L’approbation par une commission parlementaire turque d’une feuille de route visant à relancer le processus de paix avec le Parti des travailleurs du Kurdistan (PKK) constitue une étape importante, a estimé une source du mouvement kurde citée par Reuters. Les parlementaires ont validé mercredi un projet de rapport destiné à faciliter le désarmement du groupe, classé organisation terroriste par Ankara.
La commission était présidée par Numan Kurtulmus, président du Parlement turc. Le document approuvé doit désormais servir de base à un éventuel processus politique visant à mettre fin à un conflit qui a fait plus de 40 000 morts depuis le lancement de l’insurrection du PKK en 1984.
Selon la source du PKK, des clarifications restent toutefois nécessaires, notamment sur les réformes juridiques envisagées et sur les modalités d’intégration des militants dans la société. Ces points sont considérés comme essentiels pour garantir la viabilité d’un accord de paix durable.
L’avocat du dirigeant kurde emprisonné Selahattin Demirtas a exprimé l’espoir que les recommandations formulées par la commission puissent ouvrir la voie à sa libération.
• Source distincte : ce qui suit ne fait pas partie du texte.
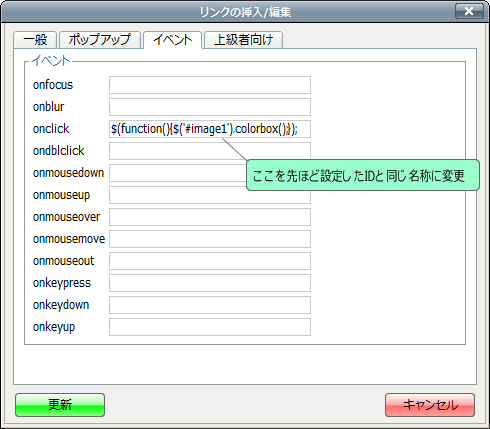Click into the onkeypress field
Viewport: 490px width, 429px height.
(210, 283)
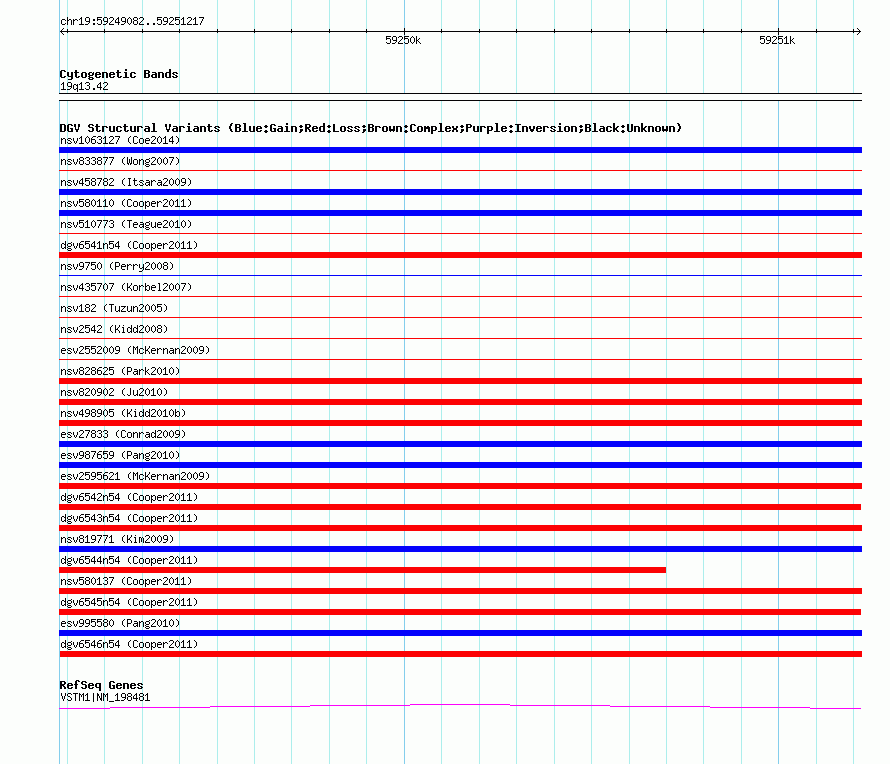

La question des détenus politiques demeure l’un des sujets les plus sensibles du dossier.
Ce développement intervient dans un contexte où Ankara cherche à stabiliser la situation intérieure et à réduire les tensions dans le sud-est du pays. Bien que de nombreuses incertitudes subsistent, l’adoption de cette feuille de route est perçue comme un signal politique significatif après des années de confrontation armée.